Ueber das neue Champonnois'sche Zuckergewinnungsverfahren; Bericht
von Payen.
Aus dem Bulletin de la Société d'Encouragement, Juli
1868, S. 413.
Payen, über Champonnois' Zuckergewinnungsverfahren.
Seit Champonnois für die Gewinnung des Alkohols aus
Runkelrüben ein Verfahren angab, welches die Bewahrung aller Nahrungsstoffe in den
Rückständen ermöglicht, hat er sich bestrebt, Aehnliches für die Zuckergewinnung zu
bewirken; er suchte den Preßrückständen die Mineralsalze und die näheren organischen
Bestandtheile von der vorhergehenden Operation zurückzugeben, welche man sonst in
dem Syrup beläßt, worin sie dann ein immer schwerer krystallisirbares Product
liefern, welches endlich als Melasse alle Räume der Fabrik erfüllt.Ueber dieses Verfahren von Champonnois wurde
bereits eine Notiz aus den Comptes rendus im
polytechn. Journal Bd. CLXXXVII S. 345
mitgetheilt.

GEGEBENE ZEILEN:
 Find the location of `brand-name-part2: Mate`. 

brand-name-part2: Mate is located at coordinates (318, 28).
---
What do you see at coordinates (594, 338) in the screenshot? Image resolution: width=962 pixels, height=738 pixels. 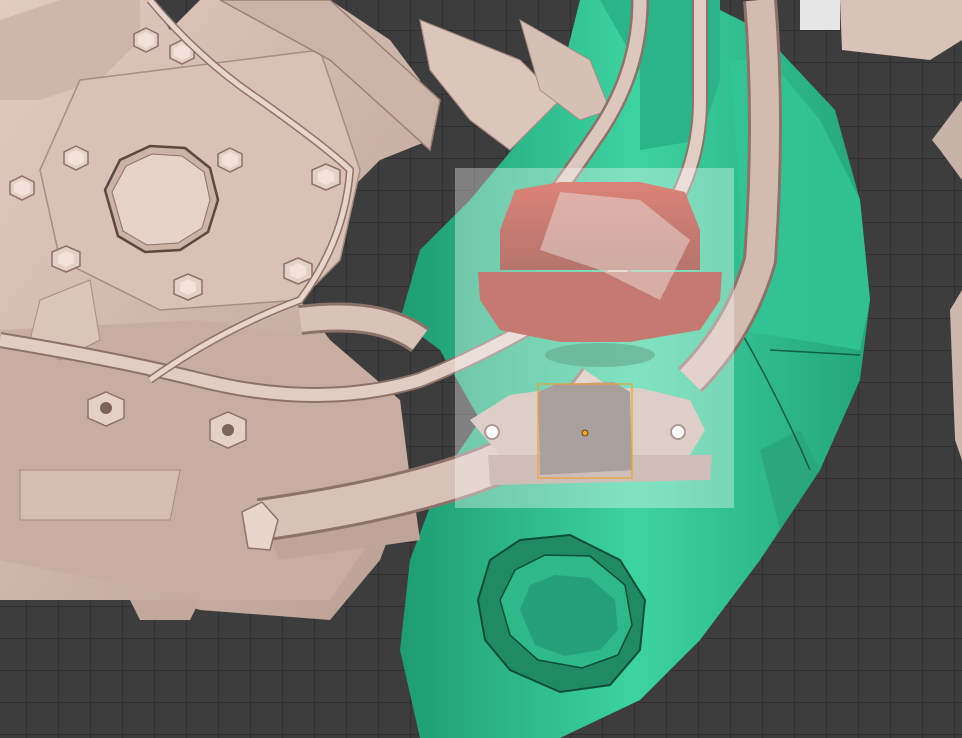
...
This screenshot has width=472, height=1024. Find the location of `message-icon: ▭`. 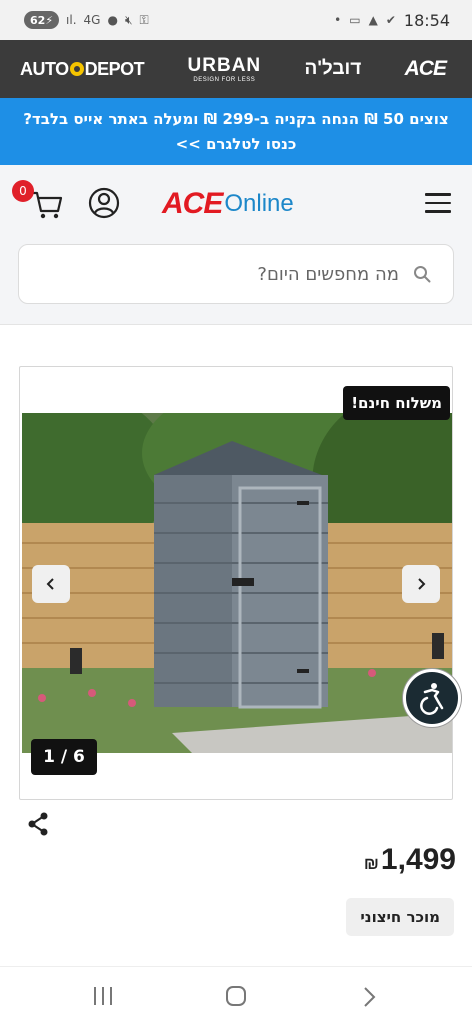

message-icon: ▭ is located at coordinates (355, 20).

AUFGABE:
Schreibe aus dem Text über Champonnois' Zuckergewinnungsverfahren den Abschnitt ab, der bei „Payen, über Champonnois'“ beginnt und bei „mitgetheilt.“ endet.

LÖSUNG:
Payen, über Champonnois' Zuckergewinnungsverfahren.
Seit Champonnois für die Gewinnung des Alkohols aus
Runkelrüben ein Verfahren angab, welches die Bewahrung aller Nahrungsstoffe in den
Rückständen ermöglicht, hat er sich bestrebt, Aehnliches für die Zuckergewinnung zu
bewirken; er suchte den Preßrückständen die Mineralsalze und die näheren organischen
Bestandtheile von der vorhergehenden Operation zurückzugeben, welche man sonst in
dem Syrup beläßt, worin sie dann ein immer schwerer krystallisirbares Product
liefern, welches endlich als Melasse alle Räume der Fabrik erfüllt.Ueber dieses Verfahren von Champonnois wurde
bereits eine Notiz aus den Comptes rendus im
polytechn. Journal Bd. CLXXXVII S. 345
mitgetheilt.